**Activity**
Set down every entry once more, character for character.
━━━━━━
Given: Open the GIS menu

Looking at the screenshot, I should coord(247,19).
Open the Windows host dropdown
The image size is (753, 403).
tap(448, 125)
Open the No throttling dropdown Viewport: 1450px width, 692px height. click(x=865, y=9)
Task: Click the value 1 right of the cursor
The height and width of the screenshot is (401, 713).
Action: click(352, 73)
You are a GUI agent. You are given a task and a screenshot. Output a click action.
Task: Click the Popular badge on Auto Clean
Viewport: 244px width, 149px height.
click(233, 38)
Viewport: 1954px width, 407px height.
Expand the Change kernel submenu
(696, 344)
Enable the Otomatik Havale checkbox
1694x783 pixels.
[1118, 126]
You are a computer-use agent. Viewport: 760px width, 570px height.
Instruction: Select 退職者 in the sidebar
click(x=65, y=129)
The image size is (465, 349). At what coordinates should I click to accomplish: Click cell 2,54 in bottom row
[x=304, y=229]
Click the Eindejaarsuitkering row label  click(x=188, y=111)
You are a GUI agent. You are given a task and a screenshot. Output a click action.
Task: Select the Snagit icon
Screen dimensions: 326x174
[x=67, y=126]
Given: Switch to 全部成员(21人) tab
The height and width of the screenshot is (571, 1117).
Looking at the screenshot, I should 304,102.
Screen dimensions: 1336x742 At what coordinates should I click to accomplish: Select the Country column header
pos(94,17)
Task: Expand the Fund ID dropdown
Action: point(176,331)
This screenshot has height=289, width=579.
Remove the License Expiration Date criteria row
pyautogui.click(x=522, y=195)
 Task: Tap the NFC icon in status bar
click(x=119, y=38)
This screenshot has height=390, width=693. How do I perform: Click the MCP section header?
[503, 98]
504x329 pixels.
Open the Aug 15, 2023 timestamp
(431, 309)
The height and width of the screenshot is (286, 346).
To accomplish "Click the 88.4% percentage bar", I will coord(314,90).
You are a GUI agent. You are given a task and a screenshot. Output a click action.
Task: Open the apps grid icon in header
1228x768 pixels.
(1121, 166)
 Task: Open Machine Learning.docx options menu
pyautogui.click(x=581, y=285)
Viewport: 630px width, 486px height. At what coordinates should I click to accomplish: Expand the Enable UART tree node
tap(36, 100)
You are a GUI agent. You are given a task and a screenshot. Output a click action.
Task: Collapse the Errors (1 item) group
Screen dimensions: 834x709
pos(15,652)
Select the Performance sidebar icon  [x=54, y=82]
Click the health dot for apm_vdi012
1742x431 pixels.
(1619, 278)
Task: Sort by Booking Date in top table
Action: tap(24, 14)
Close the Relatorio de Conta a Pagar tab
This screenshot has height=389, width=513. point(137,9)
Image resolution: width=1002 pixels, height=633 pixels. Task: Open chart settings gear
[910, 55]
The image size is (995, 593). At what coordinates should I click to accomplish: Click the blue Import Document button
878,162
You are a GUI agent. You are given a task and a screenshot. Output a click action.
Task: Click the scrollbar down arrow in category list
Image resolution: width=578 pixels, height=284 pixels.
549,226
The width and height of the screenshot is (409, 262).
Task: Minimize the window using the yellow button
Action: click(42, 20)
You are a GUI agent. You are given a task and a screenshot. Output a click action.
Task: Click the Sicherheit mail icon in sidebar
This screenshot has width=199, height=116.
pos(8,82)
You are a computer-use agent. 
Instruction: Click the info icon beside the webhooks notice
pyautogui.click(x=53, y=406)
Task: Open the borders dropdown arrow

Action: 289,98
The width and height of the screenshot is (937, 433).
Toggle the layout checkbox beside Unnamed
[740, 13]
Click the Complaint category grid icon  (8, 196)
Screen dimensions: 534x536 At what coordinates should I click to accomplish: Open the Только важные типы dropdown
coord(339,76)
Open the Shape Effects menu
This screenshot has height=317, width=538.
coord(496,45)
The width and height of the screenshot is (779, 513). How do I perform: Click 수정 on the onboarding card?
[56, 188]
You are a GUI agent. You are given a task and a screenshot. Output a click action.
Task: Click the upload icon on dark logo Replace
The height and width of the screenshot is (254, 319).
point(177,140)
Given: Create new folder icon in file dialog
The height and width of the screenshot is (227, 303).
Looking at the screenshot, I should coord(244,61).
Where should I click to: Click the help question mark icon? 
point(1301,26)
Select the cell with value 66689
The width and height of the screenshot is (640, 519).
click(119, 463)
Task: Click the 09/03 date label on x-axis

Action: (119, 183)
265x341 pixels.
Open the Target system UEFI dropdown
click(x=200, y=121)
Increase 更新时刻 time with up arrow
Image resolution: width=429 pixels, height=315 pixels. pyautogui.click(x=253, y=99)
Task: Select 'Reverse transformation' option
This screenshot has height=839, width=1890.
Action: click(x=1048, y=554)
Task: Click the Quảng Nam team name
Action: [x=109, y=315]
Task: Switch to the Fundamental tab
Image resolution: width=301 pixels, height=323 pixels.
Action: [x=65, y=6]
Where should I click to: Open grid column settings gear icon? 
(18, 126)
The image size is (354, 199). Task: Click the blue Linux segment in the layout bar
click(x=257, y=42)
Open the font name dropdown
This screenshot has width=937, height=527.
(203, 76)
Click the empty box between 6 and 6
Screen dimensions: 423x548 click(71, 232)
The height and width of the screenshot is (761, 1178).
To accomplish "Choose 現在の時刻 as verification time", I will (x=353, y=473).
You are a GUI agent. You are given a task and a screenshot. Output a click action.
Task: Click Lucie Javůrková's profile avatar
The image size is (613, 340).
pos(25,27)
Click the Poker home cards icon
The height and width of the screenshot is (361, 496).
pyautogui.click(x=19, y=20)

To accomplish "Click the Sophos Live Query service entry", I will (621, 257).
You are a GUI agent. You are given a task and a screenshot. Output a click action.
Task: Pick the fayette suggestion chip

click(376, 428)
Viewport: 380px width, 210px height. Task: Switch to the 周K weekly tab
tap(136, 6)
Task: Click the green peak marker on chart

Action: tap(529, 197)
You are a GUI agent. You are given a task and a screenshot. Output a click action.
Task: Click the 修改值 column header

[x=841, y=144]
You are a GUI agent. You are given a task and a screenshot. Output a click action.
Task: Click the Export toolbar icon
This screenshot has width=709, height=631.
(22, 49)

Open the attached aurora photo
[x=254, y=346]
━━━━━━
**Result of this exercise**
Given: Open the GIS menu

Looking at the screenshot, I should coord(247,19).
Open the Windows host dropdown
The image size is (753, 403).
tap(448, 125)
Open the No throttling dropdown Viewport: 1450px width, 692px height. click(x=865, y=9)
Task: Click the value 1 right of the cursor
The height and width of the screenshot is (401, 713).
Action: click(352, 73)
You are a GUI agent. You are given a task and a screenshot. Output a click action.
Task: Click the Popular badge on Auto Clean
Viewport: 244px width, 149px height.
click(233, 38)
Viewport: 1954px width, 407px height.
Expand the Change kernel submenu
(696, 344)
Enable the Otomatik Havale checkbox
1694x783 pixels.
[1118, 126]
You are a computer-use agent. Viewport: 760px width, 570px height.
Instruction: Select 退職者 in the sidebar
click(x=65, y=129)
The image size is (465, 349). At what coordinates should I click to accomplish: Click cell 2,54 in bottom row
[x=304, y=229]
Click the Eindejaarsuitkering row label  click(x=188, y=111)
You are a GUI agent. You are given a task and a screenshot. Output a click action.
Task: Select the Snagit icon
Screen dimensions: 326x174
[x=67, y=126]
Given: Switch to 全部成员(21人) tab
The height and width of the screenshot is (571, 1117).
Looking at the screenshot, I should 304,102.
Screen dimensions: 1336x742 At what coordinates should I click to accomplish: Select the Country column header
pos(94,17)
Task: Expand the Fund ID dropdown
Action: point(176,331)
This screenshot has height=289, width=579.
Remove the License Expiration Date criteria row
pyautogui.click(x=522, y=195)
 Task: Tap the NFC icon in status bar
click(x=119, y=38)
This screenshot has height=390, width=693. How do I perform: Click the MCP section header?
[503, 98]
504x329 pixels.
Open the Aug 15, 2023 timestamp
(431, 309)
The height and width of the screenshot is (286, 346).
To accomplish "Click the 88.4% percentage bar", I will coord(314,90).
You are a GUI agent. You are given a task and a screenshot. Output a click action.
Task: Open the apps grid icon in header
1228x768 pixels.
(1121, 166)
 Task: Open Machine Learning.docx options menu
pyautogui.click(x=581, y=285)
Viewport: 630px width, 486px height. At what coordinates should I click to accomplish: Expand the Enable UART tree node
tap(36, 100)
You are a GUI agent. You are given a task and a screenshot. Output a click action.
Task: Collapse the Errors (1 item) group
Screen dimensions: 834x709
pos(15,652)
Select the Performance sidebar icon  [x=54, y=82]
Click the health dot for apm_vdi012
1742x431 pixels.
(1619, 278)
Task: Sort by Booking Date in top table
Action: tap(24, 14)
Close the Relatorio de Conta a Pagar tab
This screenshot has height=389, width=513. point(137,9)
Image resolution: width=1002 pixels, height=633 pixels. Task: Open chart settings gear
[910, 55]
The image size is (995, 593). At what coordinates should I click to accomplish: Click the blue Import Document button
878,162
You are a GUI agent. You are given a task and a screenshot. Output a click action.
Task: Click the scrollbar down arrow in category list
Image resolution: width=578 pixels, height=284 pixels.
549,226
The width and height of the screenshot is (409, 262).
Task: Minimize the window using the yellow button
Action: click(42, 20)
You are a GUI agent. You are given a task and a screenshot. Output a click action.
Task: Click the Sicherheit mail icon in sidebar
This screenshot has width=199, height=116.
pos(8,82)
You are a computer-use agent. 
Instruction: Click the info icon beside the webhooks notice
pyautogui.click(x=53, y=406)
Task: Open the borders dropdown arrow

Action: 289,98
The width and height of the screenshot is (937, 433).
Toggle the layout checkbox beside Unnamed
[740, 13]
Click the Complaint category grid icon  (8, 196)
Screen dimensions: 534x536 At what coordinates should I click to accomplish: Open the Только важные типы dropdown
coord(339,76)
Open the Shape Effects menu
This screenshot has height=317, width=538.
coord(496,45)
The width and height of the screenshot is (779, 513). How do I perform: Click 수정 on the onboarding card?
[56, 188]
You are a GUI agent. You are given a task and a screenshot. Output a click action.
Task: Click the upload icon on dark logo Replace
The height and width of the screenshot is (254, 319).
point(177,140)
Given: Create new folder icon in file dialog
The height and width of the screenshot is (227, 303).
Looking at the screenshot, I should coord(244,61).
Where should I click to: Click the help question mark icon? 
point(1301,26)
Select the cell with value 66689
The width and height of the screenshot is (640, 519).
click(119, 463)
Task: Click the 09/03 date label on x-axis

Action: (119, 183)
265x341 pixels.
Open the Target system UEFI dropdown
click(x=200, y=121)
Increase 更新时刻 time with up arrow
Image resolution: width=429 pixels, height=315 pixels. pyautogui.click(x=253, y=99)
Task: Select 'Reverse transformation' option
This screenshot has height=839, width=1890.
Action: click(x=1048, y=554)
Task: Click the Quảng Nam team name
Action: [x=109, y=315]
Task: Switch to the Fundamental tab
Image resolution: width=301 pixels, height=323 pixels.
Action: [x=65, y=6]
Where should I click to: Open grid column settings gear icon? 
(18, 126)
The image size is (354, 199). Task: Click the blue Linux segment in the layout bar
click(x=257, y=42)
Open the font name dropdown
This screenshot has width=937, height=527.
(203, 76)
Click the empty box between 6 and 6
Screen dimensions: 423x548 click(71, 232)
The height and width of the screenshot is (761, 1178).
To accomplish "Choose 現在の時刻 as verification time", I will (x=353, y=473).
You are a GUI agent. You are given a task and a screenshot. Output a click action.
Task: Click Lucie Javůrková's profile avatar
The image size is (613, 340).
pos(25,27)
Click the Poker home cards icon
The height and width of the screenshot is (361, 496).
pyautogui.click(x=19, y=20)

To accomplish "Click the Sophos Live Query service entry", I will (621, 257).
You are a GUI agent. You are given a task and a screenshot. Output a click action.
Task: Pick the fayette suggestion chip

click(376, 428)
Viewport: 380px width, 210px height. Task: Switch to the 周K weekly tab
tap(136, 6)
Task: Click the green peak marker on chart

Action: tap(529, 197)
You are a GUI agent. You are given a task and a screenshot. Output a click action.
Task: Click the 修改值 column header

[x=841, y=144]
You are a GUI agent. You are given a task and a screenshot. Output a click action.
Task: Click the Export toolbar icon
This screenshot has width=709, height=631.
(22, 49)

Open the attached aurora photo
[x=254, y=346]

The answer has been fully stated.